In many ways, nostalgic may even be a better description of the state I'm currently in. Looking back, the past three weeks have been one fantastic train ride across town, a road trip encompassing multitudes of friendships and endless troves of memories once more unearthed. Faces again converged in front of mine, betraying years of experiences and deep-seated relationships. The ride was as scenic and colorful as I had envisioned it to be almost a month ago. 

I need to sleep. Perhaps this is the only way to finally douse the fires of fresh memories seemingly burning to no end within me. It's high time as well I attempt to reverse my body clock, though this would definitely be a futile one, an aimless effort to return to a lifestyle that now seems so distant. Dreaming may well be the solution, unreal as it is.

P.S. The Rule of Four is indeed a magnificent read. It's the kind of novel that sucks the reader in, drawing him to the lives of its fully developed characters, leading him to somehow doubt in the end the fiction in the very hearts of the people he'd supposedly just brushed arms with. I am, as one has seen, dripping with the aftertaste that the book leaves the reader.

Princeton University's Ivy Club, where the climax of The Rule of Four is set.

Thursday, November 4, 2010

Body Clock

So I went nature tripping again this afternoon.

I was scanning pictures from the Beijing trip I had with a couple of high school people way back in first year as a prize for our winning a national "All About China" contest. When we went there, it was already midway through the beginning of the winter season; snow fell only during the first night, but the wind and air were cruel. Being the supposedly naive and clueless thirteen year old that I slightly refuse to believe I was, I was not allowed to bring the then-brand new digital camera. Ergo, I went to see the Great Wall with a traditional manual camera - and in a vicious turn of events, I somehow managed to delete all pictures in the roll of film that I'd brought to the Wall.

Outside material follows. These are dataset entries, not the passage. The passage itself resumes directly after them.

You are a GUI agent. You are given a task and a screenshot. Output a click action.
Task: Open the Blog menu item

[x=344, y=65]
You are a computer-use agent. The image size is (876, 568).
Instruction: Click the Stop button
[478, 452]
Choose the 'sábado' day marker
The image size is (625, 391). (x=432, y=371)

I've somehow forgotten how it happened (there was a button I believe).

 The author at the Great Wall of China, Jan 6, 2006.

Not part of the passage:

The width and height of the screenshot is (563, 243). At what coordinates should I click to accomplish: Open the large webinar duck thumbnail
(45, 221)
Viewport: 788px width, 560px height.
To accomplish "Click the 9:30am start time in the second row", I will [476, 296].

Anyway, the power (unsurprisingly) went out after the 8th photo. And as any rational person who'd been living in Manila for five months would do during a blackout in the provinces, I decided to get in touch with nature. But it's not like this was the first time I'd done it this semestral break. The power basically goes out for two short periods almost everyday here.  

So I first took the garden trail, and Troy was again happily keeping me company. He walked me all the way from the backyard to the front lawn, and stayed with me as I took in all the green Manila will never have to offer. Fluffy the Bitch was doing her weird stuff again - brushing herself against a bush or the leaves of a plant. It's just... eerie... like she's doing some sort of ritualistic love dance with the plant.

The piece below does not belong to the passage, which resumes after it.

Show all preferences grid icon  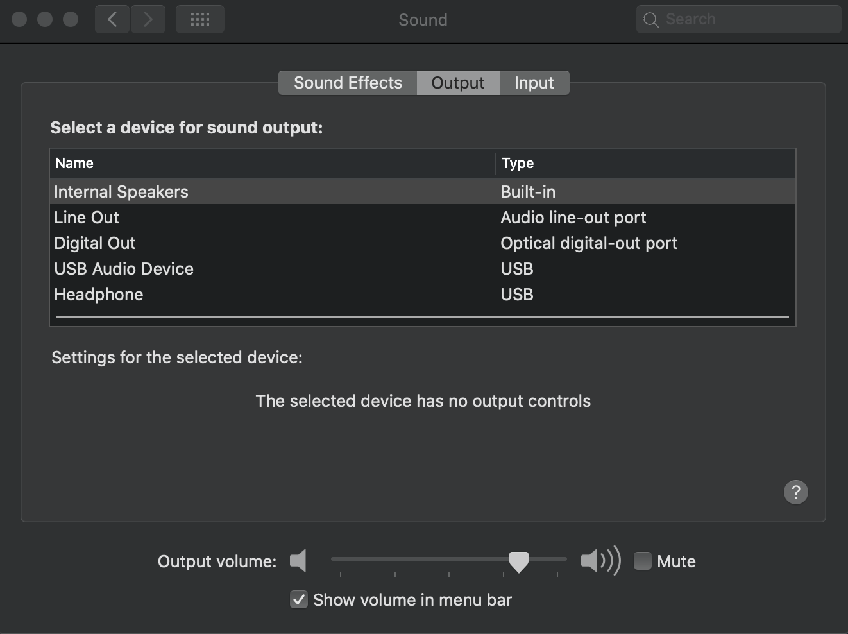click(199, 19)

After the garden trail, I went to the rooftop. A slight commotion ensued, as Elphaba was blocking the stairs with her humongous, stinking brown body while licking a dead pig's femur. She had to be taken care of, meaning lured to the backyard, through ways our household helpers have mastered time and again. Just like Elphaba the Witch, I was free to head to the rooftop and do my own Defying Gravity (the dog doesn't have a broom, of course).

The first thing I noticed upon entering the rooftop was a peculiar brownish dot on the wall. It was an insect, I realized at first glance, but the body was simply a freak of nature. A closer inspection revealed something as nature had all along intended: a jumping spider clutching a dead thing with bee stripes. It was so beautiful, I nearly cried. The sun, though, prevented that.

The author at the Summer Palace, January 6, 2006.
 
* * * * *

The one thing I'd been so determined to do when break was still in the near-future was to fix my body clock. The first semester of year level 2 is evil, so they say, and it will twist your sleeping patterns in ways you can hardly imagine. Twelve becomes ten and ten becomes... well, still ten.

At this very hour, however, I grievously announce to the world that I have failed. Instead, I have done even worse damage to my body. Ever since I got here, I've been sleeping somewhere between twelve to one. Which is why I need to sleep now.